За исключением одной игры, называемой rompecabezas (головоломка), в остальном программа интереса не представляла. Эта игра, трудная даже для трезвых, была невероятно забавной, когда игроки были нагружены качасой. Для rompecabezas делался ящик треугольной формы, длиной в два ярда и свободно вращающийся на круглом железном брусе, укрепленном на двух стойках, отстоящих одна от другой примерно на семь футов. На одной стойке было укреплено маленькое сиденье, на другой — небольшой флаг. Смысл игры заключался в том, чтобы пройти по ящику и взять флаг. Трудность состояла в том, чтобы соблюсти равновесие, так как ящик легко перевертывался и игрок сваливался.
Из-за постоянных задержек отчаявшись когда-нибудь выбраться из Риберальты, я тем временем попытался оказать давление на delegado — губернатора, намекая, что могут последовать «официальные представления» и так далее. Это напугало его так основательно, что тут же был найден и предоставлен в мое распоряжение бателон, на котором вместе со мною плыли в Ла-Пас служащий таможни и представительный полковник. Дэну тоже следовало бы ехать, но в данный момент он сидел в тюрьме, куда попал по настоянию Виллиса — да и не одного Виллиса — за долги, которые он наделал, чрезмерно увлекаясь спиртным. Англичане пришли проводить меня, а гарнизон явился на проводы полковника, и мы отвалили от берега в сизой дымке выстрелов, под прощальные крики, которые раздавались до тех пор, пока их не заглушило расстояние.

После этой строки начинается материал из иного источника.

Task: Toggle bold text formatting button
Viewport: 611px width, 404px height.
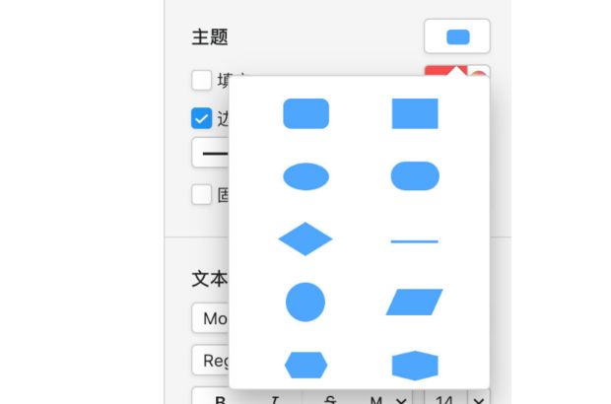Action: [220, 399]
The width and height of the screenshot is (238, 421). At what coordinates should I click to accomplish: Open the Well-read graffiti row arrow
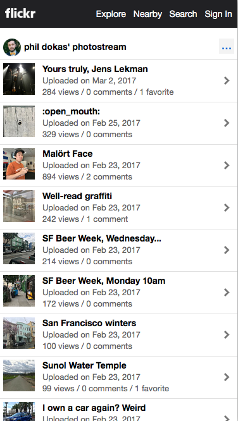227,207
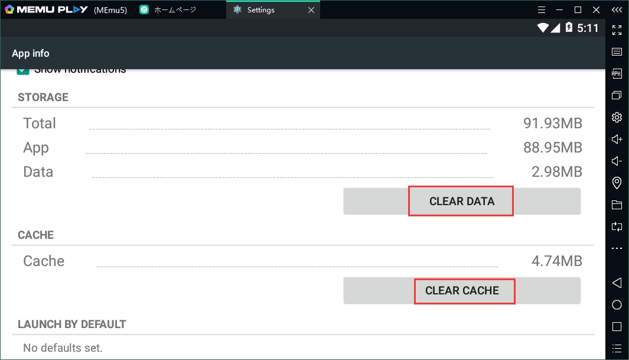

Полковник оказался отнюдь не идеальным попутчиком. Он был индо-испанский метис, но испанского в нем было разве что его имя; единственный его багаж состоял из старинного ночного горшка и ветхого, из искусственной кожи чемодана, который благополучно был забыт на берегу. Пропажа обнаружилась, когда мы подошли к какой-то барраке в двадцати пяти милях выше по реке, где нам и пришлось дожидаться, пока посланная за чемоданом лодка вернется обратно. Потом полковник устроился в «каюте» на корме, где и пребывал до конца пути — сорок пять дней.
Таможенный служащий, напротив, оказался весьма приятным человеком, но ни он, ни полковник не взяли с собой ничего съестного и потому уповали на мои запасы, состоявшие из скромного количества овсяных лепешек, нескольких мешков черствого хлеба и консервированных сардин. Овсяные лепешки их не интересовали, а остального хватило лишь на десять дней, после чего они принялись околачиваться у котла команды, однако без ощутительных успехов.